The agony of Sri Lanka's carapace of peace
Six years after the Sri Lankan civil war – @jonsnowc4 visits the site of some of its worst horrors. https://t.co/xUGpRSwJIU
— Channel 4 News (@Channel4News) January 26, 2016
Our return to Sri Lanka’s killing fields has managed to coincide with two major developments – the first is the President’s announcement that there will be no “international component” in any “investigation” of the civil war, or the alleged war crimes committed therein, which seem to be evidenced by the multiple videos sent to this programme in the wake of the war’s aftermath.
The second is that the Prime Minister chose a Hindu Festival in Jaffna last week to state bluntly that if people are missing – and there are still so many thousands of them – then they are dead.
Both statements have caused consternation in the Tamil community and re-opened the old mistrusts.
The change of Government and the arrival of a coalition with a five year remit ordained by the largely Sinhalese Parliament, has firstly seen off the Rajapaksas, even if the President during the end of the civil war does now himself sit as an MP. Secondly it has relaxed the atmosphere in the Tamil North noticeably – people in the streets, shops abundant with produce, and an air of ease.

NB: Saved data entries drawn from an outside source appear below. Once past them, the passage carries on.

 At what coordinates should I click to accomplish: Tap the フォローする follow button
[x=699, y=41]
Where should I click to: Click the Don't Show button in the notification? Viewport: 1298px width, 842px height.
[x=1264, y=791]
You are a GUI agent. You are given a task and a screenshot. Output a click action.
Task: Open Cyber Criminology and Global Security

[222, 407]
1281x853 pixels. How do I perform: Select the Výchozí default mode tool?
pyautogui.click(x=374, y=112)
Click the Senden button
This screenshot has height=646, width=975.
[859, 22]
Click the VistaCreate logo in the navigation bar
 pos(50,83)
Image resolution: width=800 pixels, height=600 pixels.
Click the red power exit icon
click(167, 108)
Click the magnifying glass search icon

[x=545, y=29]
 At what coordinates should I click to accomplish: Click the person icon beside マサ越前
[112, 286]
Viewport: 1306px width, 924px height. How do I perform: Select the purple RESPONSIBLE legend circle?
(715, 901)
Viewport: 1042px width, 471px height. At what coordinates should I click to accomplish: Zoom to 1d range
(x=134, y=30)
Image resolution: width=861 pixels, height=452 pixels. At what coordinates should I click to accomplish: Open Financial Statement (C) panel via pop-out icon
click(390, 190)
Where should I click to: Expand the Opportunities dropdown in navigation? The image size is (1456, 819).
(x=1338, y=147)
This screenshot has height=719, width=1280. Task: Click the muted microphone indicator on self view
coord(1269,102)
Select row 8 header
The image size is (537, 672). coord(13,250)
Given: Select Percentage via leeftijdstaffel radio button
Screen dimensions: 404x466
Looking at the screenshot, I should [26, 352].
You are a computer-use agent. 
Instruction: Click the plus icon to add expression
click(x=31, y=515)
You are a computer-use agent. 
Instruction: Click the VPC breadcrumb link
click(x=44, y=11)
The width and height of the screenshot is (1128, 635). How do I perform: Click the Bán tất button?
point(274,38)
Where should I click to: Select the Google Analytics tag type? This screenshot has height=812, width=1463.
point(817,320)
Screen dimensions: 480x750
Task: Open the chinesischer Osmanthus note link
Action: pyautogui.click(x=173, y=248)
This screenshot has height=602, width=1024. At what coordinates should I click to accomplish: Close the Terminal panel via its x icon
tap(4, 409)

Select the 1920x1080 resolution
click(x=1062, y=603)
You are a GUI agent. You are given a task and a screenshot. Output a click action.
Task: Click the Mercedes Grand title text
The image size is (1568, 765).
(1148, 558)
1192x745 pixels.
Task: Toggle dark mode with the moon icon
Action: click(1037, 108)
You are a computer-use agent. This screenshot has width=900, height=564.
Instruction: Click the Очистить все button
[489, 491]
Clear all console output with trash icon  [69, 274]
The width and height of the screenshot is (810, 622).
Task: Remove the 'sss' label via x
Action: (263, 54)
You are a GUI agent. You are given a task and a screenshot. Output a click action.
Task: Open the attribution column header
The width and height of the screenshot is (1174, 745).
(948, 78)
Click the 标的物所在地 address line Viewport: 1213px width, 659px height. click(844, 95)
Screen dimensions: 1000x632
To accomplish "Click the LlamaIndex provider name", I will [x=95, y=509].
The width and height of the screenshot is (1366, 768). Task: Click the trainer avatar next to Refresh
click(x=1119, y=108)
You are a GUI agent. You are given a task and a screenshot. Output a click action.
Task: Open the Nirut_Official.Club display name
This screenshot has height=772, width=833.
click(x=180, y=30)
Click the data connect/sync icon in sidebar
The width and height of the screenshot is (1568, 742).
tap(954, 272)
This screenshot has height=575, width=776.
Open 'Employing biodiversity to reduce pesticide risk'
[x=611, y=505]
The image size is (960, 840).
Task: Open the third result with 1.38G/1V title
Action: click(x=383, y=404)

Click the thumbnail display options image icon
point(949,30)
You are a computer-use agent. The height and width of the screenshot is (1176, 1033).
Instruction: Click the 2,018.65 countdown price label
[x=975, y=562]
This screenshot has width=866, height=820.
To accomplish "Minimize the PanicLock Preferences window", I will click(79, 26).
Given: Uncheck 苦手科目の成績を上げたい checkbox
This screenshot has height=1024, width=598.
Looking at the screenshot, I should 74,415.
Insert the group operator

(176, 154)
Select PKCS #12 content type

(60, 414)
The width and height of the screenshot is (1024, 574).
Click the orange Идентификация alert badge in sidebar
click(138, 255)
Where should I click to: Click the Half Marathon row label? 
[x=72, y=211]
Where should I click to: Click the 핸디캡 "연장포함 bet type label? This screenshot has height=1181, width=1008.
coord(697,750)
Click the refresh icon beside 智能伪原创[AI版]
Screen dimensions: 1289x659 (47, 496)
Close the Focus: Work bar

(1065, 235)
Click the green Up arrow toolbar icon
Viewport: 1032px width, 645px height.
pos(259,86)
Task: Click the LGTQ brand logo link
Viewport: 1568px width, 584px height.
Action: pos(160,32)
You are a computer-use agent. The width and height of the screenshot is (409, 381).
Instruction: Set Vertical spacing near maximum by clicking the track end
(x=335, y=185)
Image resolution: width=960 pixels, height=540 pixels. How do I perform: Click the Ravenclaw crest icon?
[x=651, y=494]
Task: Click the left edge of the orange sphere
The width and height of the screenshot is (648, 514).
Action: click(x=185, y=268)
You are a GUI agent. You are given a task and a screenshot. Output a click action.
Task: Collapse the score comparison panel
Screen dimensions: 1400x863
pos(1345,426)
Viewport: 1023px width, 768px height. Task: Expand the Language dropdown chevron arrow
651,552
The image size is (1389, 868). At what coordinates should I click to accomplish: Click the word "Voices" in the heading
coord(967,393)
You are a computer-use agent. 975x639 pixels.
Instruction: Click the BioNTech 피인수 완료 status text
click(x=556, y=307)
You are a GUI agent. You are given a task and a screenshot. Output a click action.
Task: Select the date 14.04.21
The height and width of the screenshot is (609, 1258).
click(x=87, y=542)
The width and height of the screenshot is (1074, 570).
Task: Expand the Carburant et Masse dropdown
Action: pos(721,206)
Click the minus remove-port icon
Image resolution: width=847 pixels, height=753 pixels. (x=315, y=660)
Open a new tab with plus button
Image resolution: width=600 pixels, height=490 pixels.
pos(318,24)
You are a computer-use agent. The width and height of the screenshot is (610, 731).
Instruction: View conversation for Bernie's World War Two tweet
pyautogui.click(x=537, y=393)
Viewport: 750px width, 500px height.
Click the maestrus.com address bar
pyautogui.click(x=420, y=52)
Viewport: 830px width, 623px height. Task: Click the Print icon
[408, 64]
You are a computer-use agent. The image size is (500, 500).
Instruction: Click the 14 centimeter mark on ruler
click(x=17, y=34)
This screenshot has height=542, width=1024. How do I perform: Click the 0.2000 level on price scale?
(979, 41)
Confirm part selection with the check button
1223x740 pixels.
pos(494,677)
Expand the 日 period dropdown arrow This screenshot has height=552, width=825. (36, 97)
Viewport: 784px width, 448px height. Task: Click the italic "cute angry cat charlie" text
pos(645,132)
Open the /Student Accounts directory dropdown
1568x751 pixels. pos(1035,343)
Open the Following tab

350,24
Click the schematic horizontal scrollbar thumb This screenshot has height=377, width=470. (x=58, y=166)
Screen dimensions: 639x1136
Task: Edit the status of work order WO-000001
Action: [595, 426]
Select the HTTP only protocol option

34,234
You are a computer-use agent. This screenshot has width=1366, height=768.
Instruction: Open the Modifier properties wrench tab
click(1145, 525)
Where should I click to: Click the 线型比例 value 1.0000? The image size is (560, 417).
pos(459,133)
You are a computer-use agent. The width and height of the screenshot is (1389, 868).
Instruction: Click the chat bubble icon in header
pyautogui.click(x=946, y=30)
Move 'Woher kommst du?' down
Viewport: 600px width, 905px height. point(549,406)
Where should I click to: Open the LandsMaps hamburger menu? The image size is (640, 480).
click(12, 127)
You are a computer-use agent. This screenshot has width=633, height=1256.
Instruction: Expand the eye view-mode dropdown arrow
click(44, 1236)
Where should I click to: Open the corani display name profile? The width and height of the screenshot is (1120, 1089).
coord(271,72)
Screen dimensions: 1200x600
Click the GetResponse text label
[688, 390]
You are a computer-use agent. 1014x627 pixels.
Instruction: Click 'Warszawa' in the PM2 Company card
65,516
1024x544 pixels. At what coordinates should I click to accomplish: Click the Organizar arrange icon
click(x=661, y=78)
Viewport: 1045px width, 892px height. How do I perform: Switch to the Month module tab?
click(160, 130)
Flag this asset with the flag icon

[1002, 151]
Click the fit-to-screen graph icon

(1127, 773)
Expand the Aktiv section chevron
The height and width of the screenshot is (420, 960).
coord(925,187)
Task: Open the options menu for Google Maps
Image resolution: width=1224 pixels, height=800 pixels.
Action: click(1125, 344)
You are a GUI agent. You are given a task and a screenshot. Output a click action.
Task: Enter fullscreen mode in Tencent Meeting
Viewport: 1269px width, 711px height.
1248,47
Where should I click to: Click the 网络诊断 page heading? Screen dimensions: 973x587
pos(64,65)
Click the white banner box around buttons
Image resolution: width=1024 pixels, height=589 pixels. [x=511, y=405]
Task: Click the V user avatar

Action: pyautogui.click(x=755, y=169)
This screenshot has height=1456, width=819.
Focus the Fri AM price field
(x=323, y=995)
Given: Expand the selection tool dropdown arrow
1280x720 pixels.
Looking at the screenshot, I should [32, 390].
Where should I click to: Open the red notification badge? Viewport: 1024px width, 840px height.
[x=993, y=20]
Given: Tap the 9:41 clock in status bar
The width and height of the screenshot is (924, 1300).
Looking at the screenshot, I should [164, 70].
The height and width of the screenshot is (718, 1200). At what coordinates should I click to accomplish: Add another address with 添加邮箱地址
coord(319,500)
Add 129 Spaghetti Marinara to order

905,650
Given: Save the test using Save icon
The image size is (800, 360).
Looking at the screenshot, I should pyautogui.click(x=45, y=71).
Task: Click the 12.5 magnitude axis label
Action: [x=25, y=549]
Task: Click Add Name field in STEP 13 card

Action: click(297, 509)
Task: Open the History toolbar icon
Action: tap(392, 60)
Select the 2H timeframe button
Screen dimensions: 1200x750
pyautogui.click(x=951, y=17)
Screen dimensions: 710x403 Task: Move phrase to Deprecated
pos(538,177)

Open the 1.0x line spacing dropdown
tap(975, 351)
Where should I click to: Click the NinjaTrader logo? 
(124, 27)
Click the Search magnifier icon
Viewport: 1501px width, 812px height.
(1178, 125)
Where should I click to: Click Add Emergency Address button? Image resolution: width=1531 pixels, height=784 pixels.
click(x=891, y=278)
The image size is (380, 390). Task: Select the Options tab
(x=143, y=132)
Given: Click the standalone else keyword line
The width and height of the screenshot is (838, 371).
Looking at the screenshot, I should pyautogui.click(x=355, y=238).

But in addition the failure, seven years after the war’s end, to establish any formal or credible investigation into the multiple human rights abuses, and allegations of war crimes, first reported by Channel 4 News, during the war rankles hard with the Tamils. They are also angered by the continued failure to do anything at all about “the disappeared.” This continues to cause widespread grief and upset. We have seen too many tears this week.
The army is everywhere, having seized tens of thousands of acres of land. They have also infiltrated the shops, taking over many businesses. The country’s second most important fishing harbour Myliddy, is in the hands of the military. Worse still are the forty houses standing in the fishing village, after the war, that have now been deliberately bulldozed. The inhabitants languish in camps in Jaffna unable to fish. The camp is revolting. Each toilet is used by ten to fifteen families. In central Jaffna alone, at least some 1,700 people are still here in the very camps David Cameron visited two years ago. None of the demands he made then have been acted upon, including the ‘necessity’ for an international element in any war crimes investigation.
The scene at the killing fields, where some were used as human shields by the Tamil Tigers but an even greater number were massacred by the military, having been told it was a safe zone, is unutterably distressing. Nothing has been done to clear the shell craters that still contain rotting saris, shirts, pants and more. Worse, the beach is strewn with single shoes, particularly little children’s shoes.
Tonight on Channel 4 News we shall be telling a story of a degree of return to normality. But defeat of the Tigers has not been marked by action on any of this issues which the Chief Minister in the North warns if unresolved will lead to renewed violence.
Nothing so describes the arrogance of power in the South as the vast and brutal war memorials celebrating the defeat of the Tamil Tigers… boasting of the army’s heroism and patriotism in defeating what they call the “Terrorists”.
Unresolved human rights abuses are matched by continued military occupation – some 120,000 soldiers across the country, a force bigger than the entire British army, in a country with a population of some 20 million people.